TASK TO COMPLETE:
Quote the records below in full, exactly as given, with the images taken out.
::: RECORDS PROVIDED :::
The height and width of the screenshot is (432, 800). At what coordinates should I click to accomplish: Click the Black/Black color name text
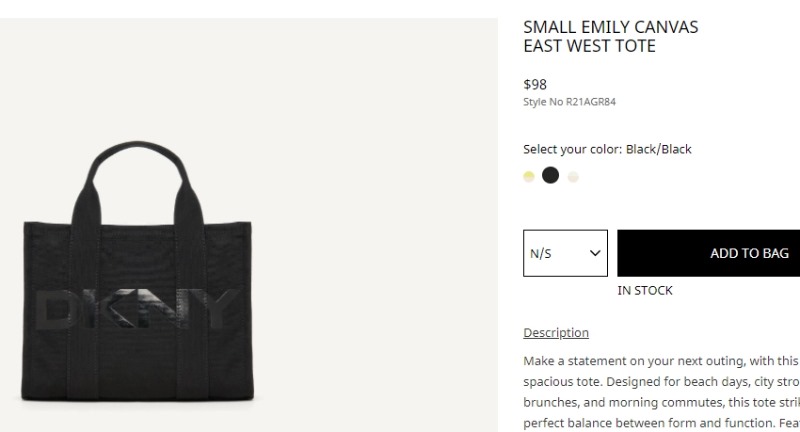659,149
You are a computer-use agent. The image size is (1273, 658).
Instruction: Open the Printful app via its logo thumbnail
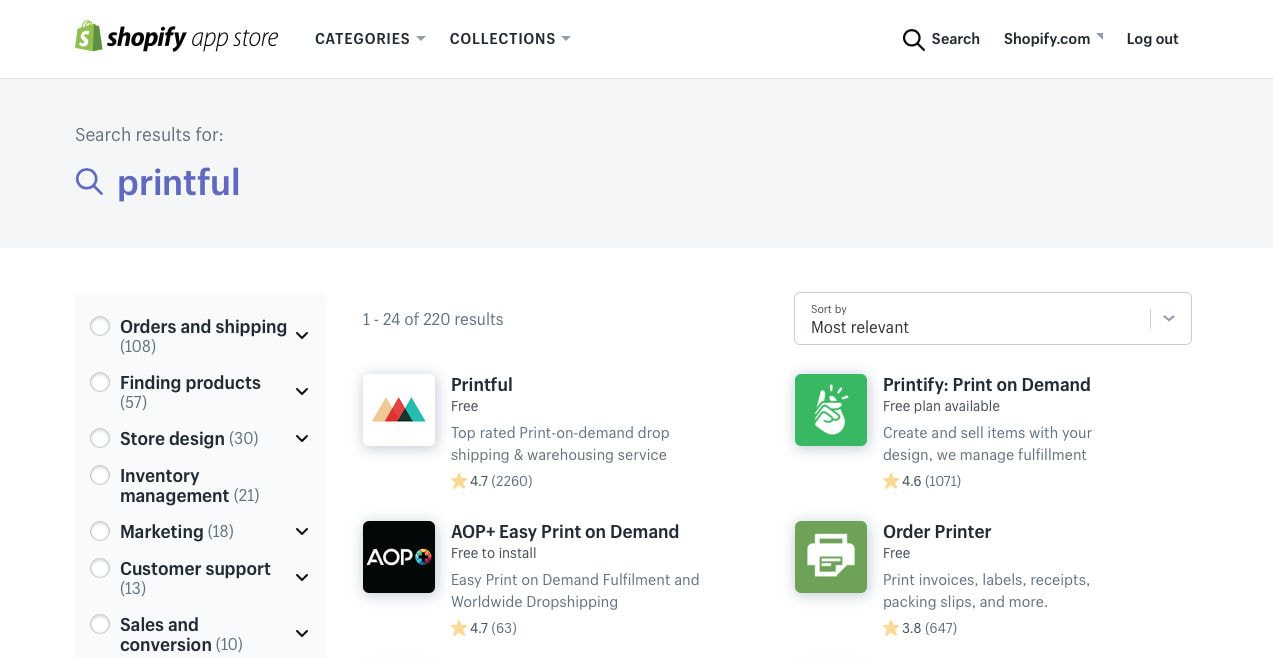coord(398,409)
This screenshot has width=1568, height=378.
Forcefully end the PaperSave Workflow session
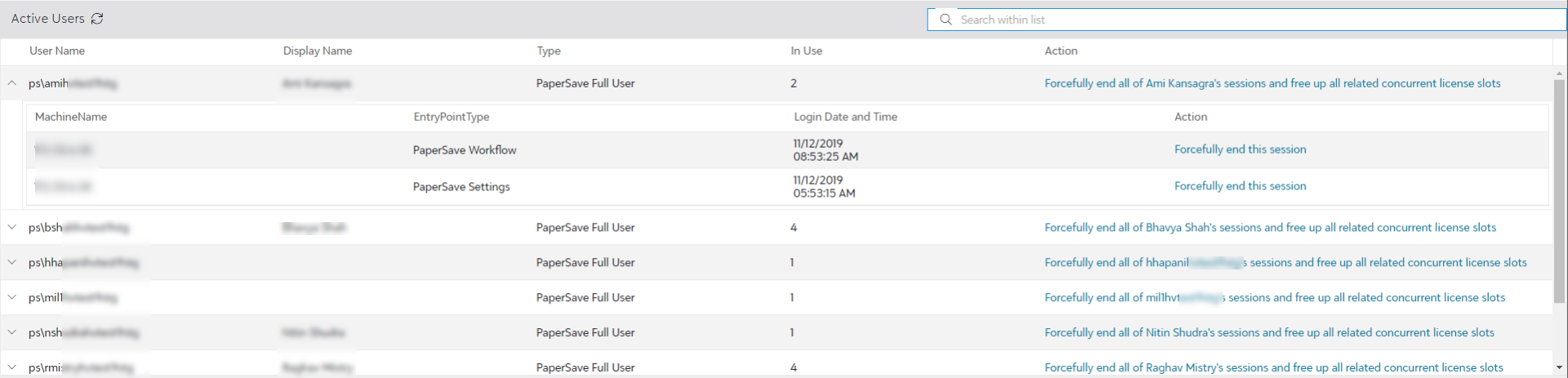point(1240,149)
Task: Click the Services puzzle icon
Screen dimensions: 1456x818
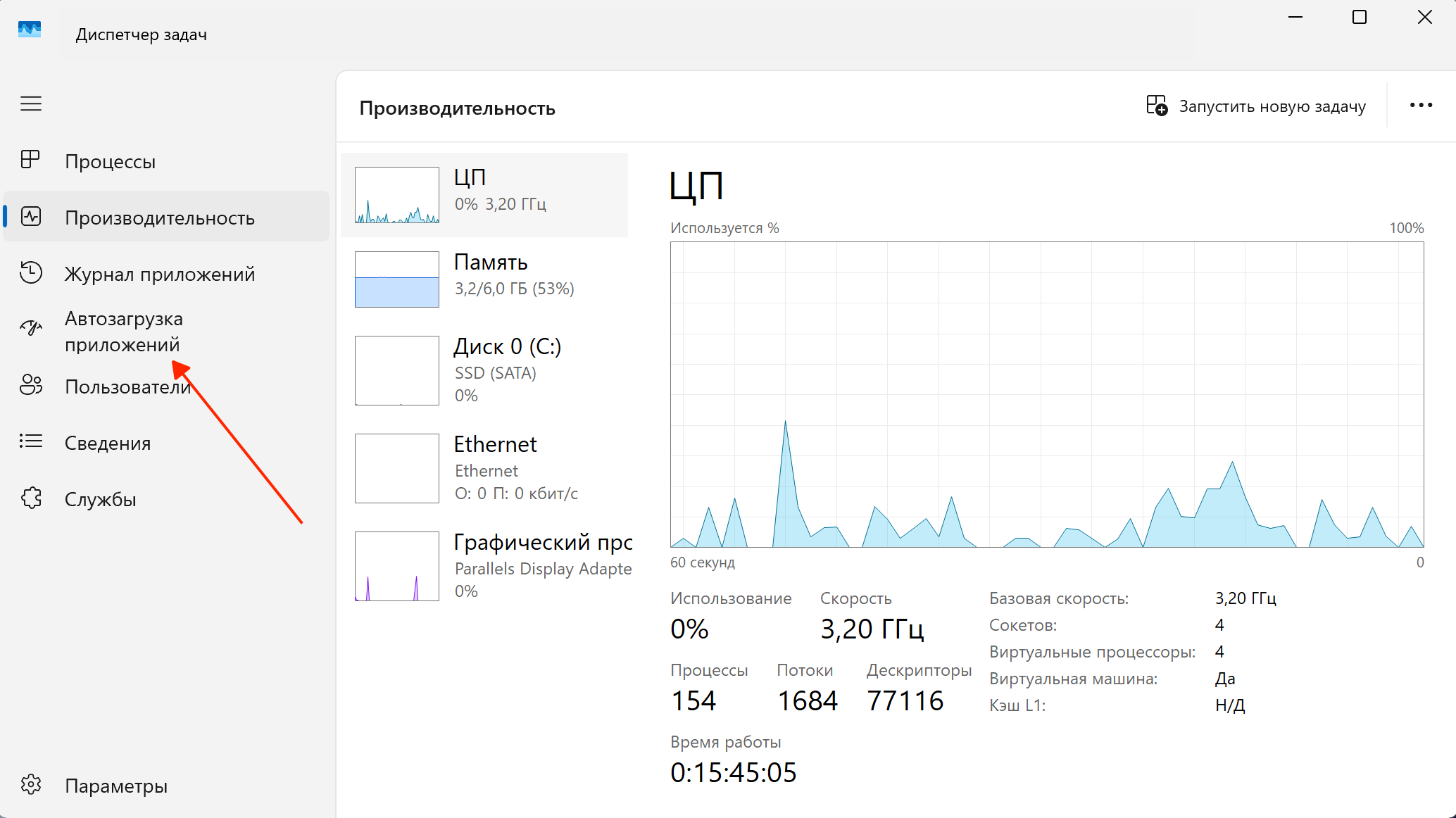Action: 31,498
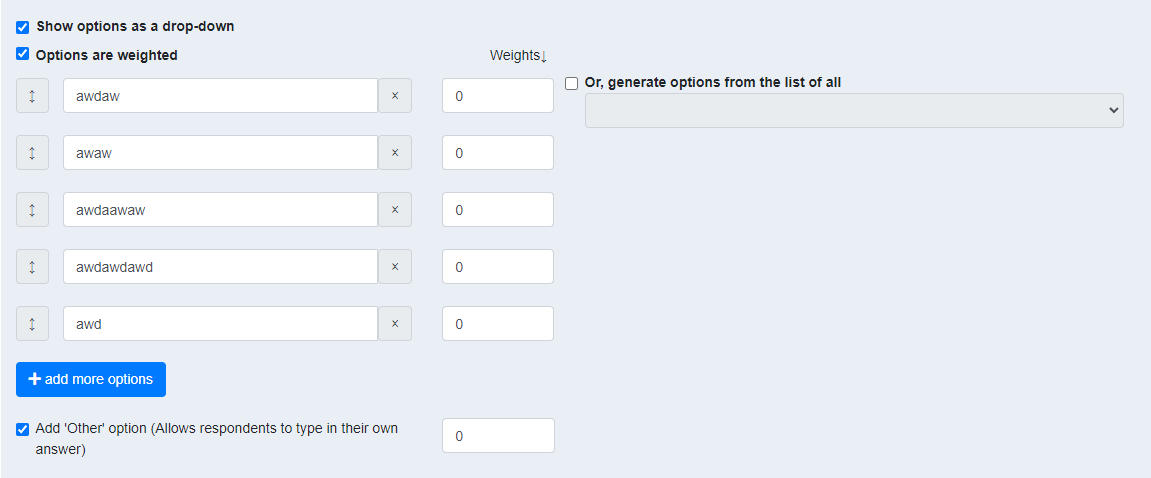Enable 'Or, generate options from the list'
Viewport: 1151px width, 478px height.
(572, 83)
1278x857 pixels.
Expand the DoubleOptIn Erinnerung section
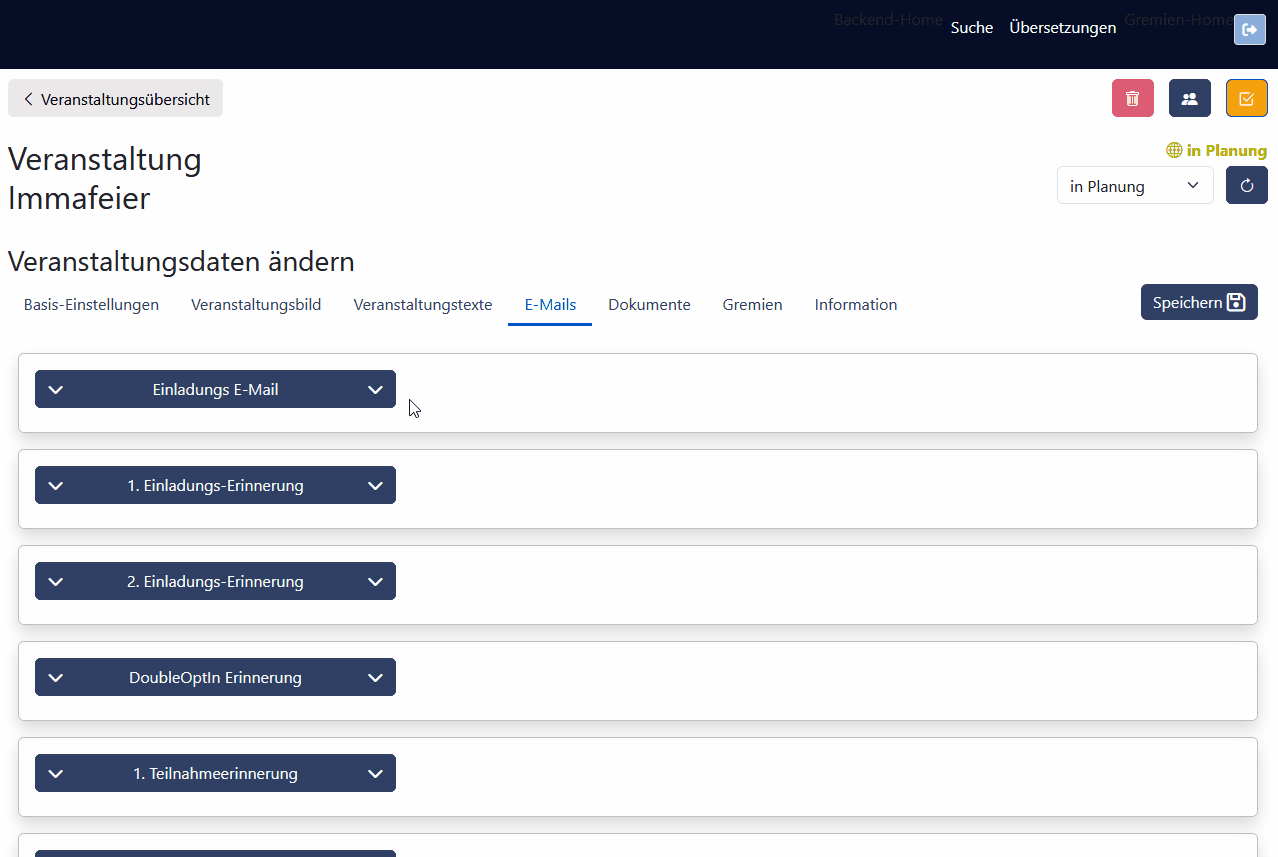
:::
RESULT:
The height and width of the screenshot is (432, 800). At what coordinates should I click to accomplish: Click the Black/Black color name text
659,149
You are a computer-use agent. The image size is (1273, 658).
Instruction: Open the Printful app via its logo thumbnail
coord(398,409)
This screenshot has width=1568, height=378.
Forcefully end the PaperSave Workflow session
point(1240,149)
Task: Click the Services puzzle icon
Screen dimensions: 1456x818
Action: 31,498
Enable 'Or, generate options from the list'
Viewport: 1151px width, 478px height.
(572, 83)
1278x857 pixels.
Expand the DoubleOptIn Erinnerung section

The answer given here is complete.